All 204 seats in the Landtag of Bavaria 103 seats needed for a majority
- Registered: 6,254,214
- Turnout: 4,655,745 (76.6%) ▼5.8%
|  | First party | Second party | Third party |
| Leader | Georg Meixner | Waldemar von Knoeringen | Willi Guthsmuths |
| Party | CSU | SPD | GB/BHE |
| Seats won | 101 | 64 | 17 |
| Seat change | +18 | +3 | −2 |
| Popular vote | 4,192,904 | 2,839,300 | 793,628 |
| Percentage | 45.6% | 30.9% | 8.6% |
| Swing | +7.6% | +2.7% | −1.6% |
|  | Fourth party | Fifth party |
| Leader | Jakob Fischbacher | Karl Eberhardt |
| Party | BP | FDP |
| Seats won | 14 | 8 |
| Seat change | −14 | −5 |
| Popular vote | 742,424 | 512,344 |
| Percentage | 8.1% | 5.6% |
| Swing | −5.1% | −1.6% |
- Results for the single-member constituencies.
| Minister-President before election Hanns Seidel CSU | Elected Minister-President Hanns Seidel CSU |

= 1958 Bavarian state election =

State election in Bavaria, Germany

The 1958 Bavarian state election was held on 23 November 1958 to elect the members of the Fourth Bavarian Landtag, and was notable for being held in the midst of the Casino Affair, which indicted several Bavarian politicians in the previous government on charges of corruption.

The Christian Social Union in Bavaria (CSU) has won every Bavarian state election since 1958, as of 2026.
==Background==
===Viererkoalition===
While the CSU was still suffering from the major upset of the 1950 state elections, it found itself recouping their losses in 1954, gaining back 19 seats out of the total 40 lost in 1950, and the SPD struggled to keep its upwards momentum. That opened a door to another grand coalition, which had been done twice, or a possible alliance with the declining right-wing parties. However, the SPD pulled a major coup after the election results had come in. Under SPD Landtag Chairman Waldemar von Knoeringen, negotiations were brokered with the BP, GB/BHE and FDP for a Viererkoalition (coalition of four) against the CSU. That was approved, and the SPD politician Wilhelm Hoegner became Minister-President for a second time, with the BP co-founder Joseph Baumgartner as his deputy. That caused internal strife within the CSU, which led to the resignation of Hans Ehard as party chair in January 1955, but he remained in his position as President of Landtag.

### Data section
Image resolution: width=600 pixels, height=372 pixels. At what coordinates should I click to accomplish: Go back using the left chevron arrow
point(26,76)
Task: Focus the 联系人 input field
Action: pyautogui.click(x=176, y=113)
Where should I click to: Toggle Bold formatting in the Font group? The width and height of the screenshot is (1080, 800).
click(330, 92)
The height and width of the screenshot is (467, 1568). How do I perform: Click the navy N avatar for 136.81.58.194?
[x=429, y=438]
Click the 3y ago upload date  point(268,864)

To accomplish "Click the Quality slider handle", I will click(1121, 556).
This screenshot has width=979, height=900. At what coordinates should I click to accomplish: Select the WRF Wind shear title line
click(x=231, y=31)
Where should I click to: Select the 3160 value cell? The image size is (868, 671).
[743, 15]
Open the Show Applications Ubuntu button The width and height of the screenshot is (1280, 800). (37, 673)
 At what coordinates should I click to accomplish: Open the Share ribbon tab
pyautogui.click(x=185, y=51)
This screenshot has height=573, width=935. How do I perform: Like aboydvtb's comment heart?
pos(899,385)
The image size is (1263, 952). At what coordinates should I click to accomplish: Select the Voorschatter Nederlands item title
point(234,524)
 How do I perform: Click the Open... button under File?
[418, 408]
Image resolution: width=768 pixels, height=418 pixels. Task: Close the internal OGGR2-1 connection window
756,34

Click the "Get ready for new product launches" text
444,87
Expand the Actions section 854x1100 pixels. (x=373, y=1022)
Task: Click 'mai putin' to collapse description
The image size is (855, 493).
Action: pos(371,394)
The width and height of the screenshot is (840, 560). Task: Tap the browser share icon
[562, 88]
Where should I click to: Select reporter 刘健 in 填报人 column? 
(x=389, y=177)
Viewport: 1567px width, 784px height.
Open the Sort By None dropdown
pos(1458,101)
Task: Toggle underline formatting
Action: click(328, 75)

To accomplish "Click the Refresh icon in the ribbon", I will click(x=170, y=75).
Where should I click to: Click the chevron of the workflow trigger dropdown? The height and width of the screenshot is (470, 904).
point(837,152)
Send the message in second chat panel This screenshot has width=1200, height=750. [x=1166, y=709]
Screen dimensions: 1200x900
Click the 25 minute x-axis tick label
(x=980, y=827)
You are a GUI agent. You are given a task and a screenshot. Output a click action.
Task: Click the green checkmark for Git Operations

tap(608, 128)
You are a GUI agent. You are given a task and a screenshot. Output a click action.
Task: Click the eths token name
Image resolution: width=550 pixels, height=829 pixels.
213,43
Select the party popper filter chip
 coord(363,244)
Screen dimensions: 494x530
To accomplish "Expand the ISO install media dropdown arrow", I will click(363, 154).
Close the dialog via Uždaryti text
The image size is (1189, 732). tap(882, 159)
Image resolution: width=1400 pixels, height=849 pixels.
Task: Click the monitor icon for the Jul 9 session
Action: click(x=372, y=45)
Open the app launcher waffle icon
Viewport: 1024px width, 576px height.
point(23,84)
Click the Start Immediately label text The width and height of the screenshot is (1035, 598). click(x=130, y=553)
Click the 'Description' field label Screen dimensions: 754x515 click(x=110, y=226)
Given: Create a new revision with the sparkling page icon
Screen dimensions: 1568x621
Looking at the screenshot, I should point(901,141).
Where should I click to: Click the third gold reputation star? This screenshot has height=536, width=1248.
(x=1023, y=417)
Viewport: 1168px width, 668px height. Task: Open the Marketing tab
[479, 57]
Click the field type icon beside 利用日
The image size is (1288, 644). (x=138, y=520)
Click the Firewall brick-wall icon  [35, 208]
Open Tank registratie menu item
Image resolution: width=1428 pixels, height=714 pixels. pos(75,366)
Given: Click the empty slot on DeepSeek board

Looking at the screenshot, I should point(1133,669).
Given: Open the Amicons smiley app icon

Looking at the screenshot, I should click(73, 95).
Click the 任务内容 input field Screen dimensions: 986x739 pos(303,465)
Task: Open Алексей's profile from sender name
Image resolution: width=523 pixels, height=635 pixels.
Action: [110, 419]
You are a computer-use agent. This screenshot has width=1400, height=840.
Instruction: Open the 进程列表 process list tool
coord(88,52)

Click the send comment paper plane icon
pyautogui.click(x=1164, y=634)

### Brief A
Answer these questions using the text on the 1958 Bavarian state election, one answer per line:
(i) On what date was the election held?
(ii) How many seats did the FDP win?
(iii) Which SPD politician became Minister-President for a second time through the Viererkoalition?
### Brief B
List every party leader named in the results table of the text on the 1958 Bavarian state election, along with the party each one led.

### Task answer A
(i) 23 November 1958
(ii) 8
(iii) Wilhelm Hoegner

### Task answer B
Georg Meixner (CSU)
Waldemar von Knoeringen (SPD)
Willi Guthsmuths (GB/BHE)
Jakob Fischbacher (BP)
Karl Eberhardt (FDP)